Putting a plan in place
MDR-compliant labelling, however, brings with it certain requirements which differ from what is demanded under the FDA’s Unique Device Identification (UDI) system rules. Under MDR, for example, manufacturers must ensure the label specifically states the device is a medical one using an MD symbol in a box. This is only one of many stipulations that usually require redesigned labels.
Small medical device manufacturers who rely on time-consuming and error-prone manual or legacy labelling processes to facilitate these label updates run the risk of mislabelling which can lead to non-compliance. They may have limited staff and no structured processes around roles and responsibilities when it comes to label design, changes and approval. As project leads work toward a compliant labelling process, it is therefore important to establish defined roles and access for each stage of the process.
When dealing with a compliance initiative, up to date, correct and compliant labelling is imperative. This involves having all the relevant label design elements in place to comply with the EU MDR or FDA regulations. Many times, label templates are hard coded, meaning IT must be involved in making changes. And with IT staff often being tasked with multiple mission-critical projects in the organisation, labelling projects can be delayed. For many small medical device manufacturers who have limited resources, finding a solution can be a challenge.
Why labelling in the cloud offers a roadmap forward
Validation-ready cloud labelling solutions have now emerged to ease compliance with regulations and time-consuming validation requirements. These solutions, built with the needs of regulated companies in mind, digitise the quality control processes and facilitate compliant labelling with role-based access, approval workflows and electronic signatures.

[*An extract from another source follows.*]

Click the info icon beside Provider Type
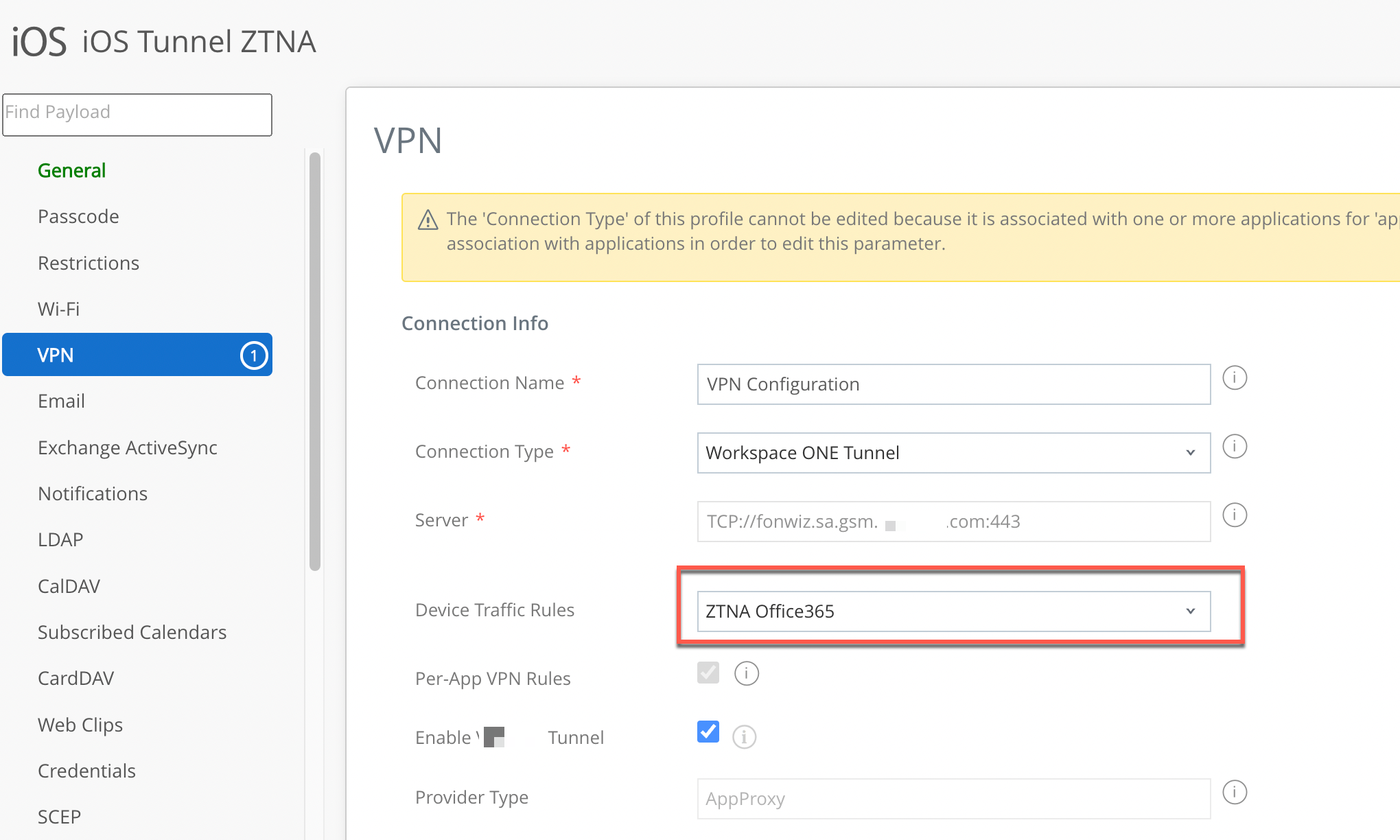Screen dimensions: 1400x840 click(1234, 793)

Outside of compliance, carrying out labelling in the cloud drives scalability and productivity for small medical device manufacturers and boosts overall efficiency.
The latest cloud labelling solutions integrate with other cloud solutions, allowing for seamless functionality and minimising the need for local infrastructure resources and cost.
When it comes to validation, as with many labelling systems, those hosted in the cloud have vendor-supplied documentation that streamlines the process and significantly eases the burden when it comes to installation qualification (IQ). The manufacturer itself has a much lighter burden and a streamlined path to a validated system and process.
A more relaxed software release schedule eases the validation burden on life sciences companies because the software is updated once a year rather than multiple times. This gives them a continuously updated and maintained labelling solution without increasing the validation workload on their IT staff.
The manufacturer would of course need to work closely alongside the vendor and review the documentation, but, if needed, the vendor is able to do much of the work for them, providing not only the full validation acceleration pack but also professional services to assist with the validation process.
While some medical device manufacturers choose to tackle validation on their own, the vendor supplied validation acceleration pack or documentation helps to simplify the process. Consultancy and advice around validation is usually available from the vendor, tailored to the business’s specific needs.
Given the immense hassles of compliance for small device manufacturers, cloud-based labelling systems offer the benefits of a full label management system while easing compliance and validation. This is a future-proof technology. With a cloud-based labelling system, medical device manufacturers can be confident that they are running the most up-to-date software, enabling them to address the fast-changing new regulations and cope with whatever comes their way. And especially in the current pandemic, when face-to-face meetings are still problematic, it is a perfect way to keep labelling operations moving forward.